I actually think the current devices are quite reliable. In addition, the batteries are better and smarter than they used to be.
It would be beautifully designed.
Jobs was the first to suggest that a computer should look happy and be friendly. Curved lines were better than straight lines and craftsmanship was everything.
The graphic user interface was especially valued. Colors and fonts were important. No detail went unnoticed.
Jobs continually frustrated hardware engineers with his demands, and he wouldn't hesitate to invent new technology if the thing that he wanted didn't exist yet.
Even the screws on the inside of an Apple computer had to be beautiful; screws that no customer would ever see. It was all part of his pursuit of excellence and perfection.

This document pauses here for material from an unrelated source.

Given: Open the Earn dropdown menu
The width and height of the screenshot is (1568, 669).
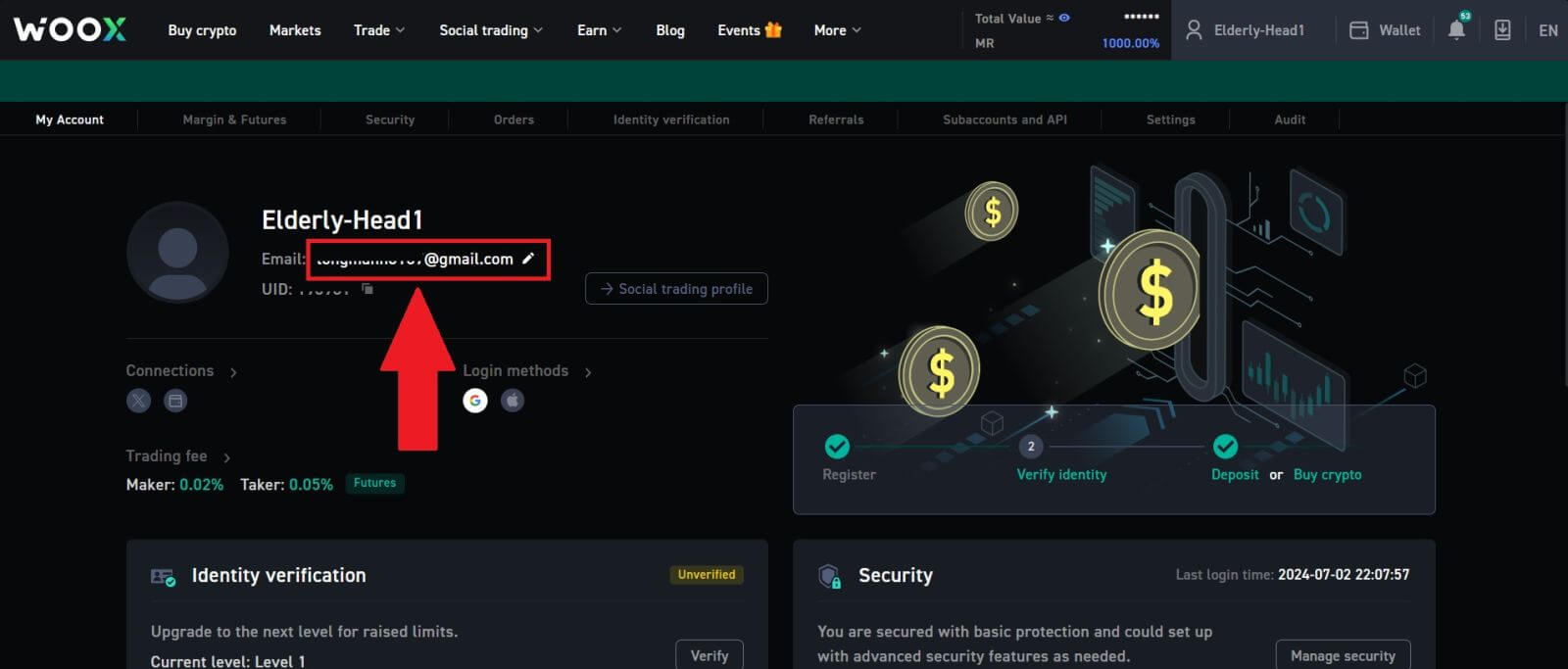Looking at the screenshot, I should click(x=599, y=30).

It would be easy to operate.
Anything designed by Jobs would require a minimum amount of human interaction to perform its required functions. It would be extremely intuitive.
It would know what the end user wanted to do next. The look and feel of the device would be just right; pushing its buttons would feel good, it would be obvious when the device accepted a command, and there would be no lag time between pushing a button and the machine responding.
You'd never have to wonder if the device was connected to another machine, was going to start transmitting, or was unable to complete a task.
You would be able to transmit an ECG with the push of one button or a voice command. "Smart" technology would let the user know if the patient had ROSC, if capture was achieved with transcutaneous pacing, or if the tracheal tube was clogged or dislodged. In short, the technology would be enabling.
It would seamlessly integrate with other technologies.
Jobs was a control freak who was criticized for wanting to control a product's entire ecosystem. This criticism is still often heard from those who prefer the Android operating system.
On the other hand, it's hard to not be impressed when apps, pictures, videos books, music, and contacts are effortlessly shared between Apple devices.
I've often criticized proprietary "solutions" for ECG transmission and encouraged open architecture so that a hospital can receive ECG transmissions from multiple manufacturers without having to purchase multiple platforms or subscriptions.
This has proven to be quite difficult as device manufacturers have little to gain and much to lose when it comes to standardization and interoperability.
It should not be difficult to capture data or move it around. A modern EMS system needs to transmit 12-lead ECGs from the field, attach ECGs, vital signs, and other data to the patient care record, share that record with the hospital, capture data for the purpose of analyzing resuscitation attempts, and also capture system-wide data.
Right now that requires multiple data transmissions and opportunities for data collection are often lost because certain types of data collection requires paramedics to have the monitor in a certain mode at a certain time.
Jobs cared about his products so much that that he worried about everything from the retail environment in which they were purchased to the packaging and how they would look when they were un-boxed.
In his lifetime, he transformed personal computers, animation, music, phones, and mobile computing. He never lost sight of the basic insight that in the last analysis it was all about the consumer.
He may have had the conceit that "people don't know what they want until you show it to them" (he did not condone focus groups) but he realized that you have to start with the end-user experience and work your way back to the technology.
The manufacturers of cardiac monitors and defibrillators would do well to heed that advice today.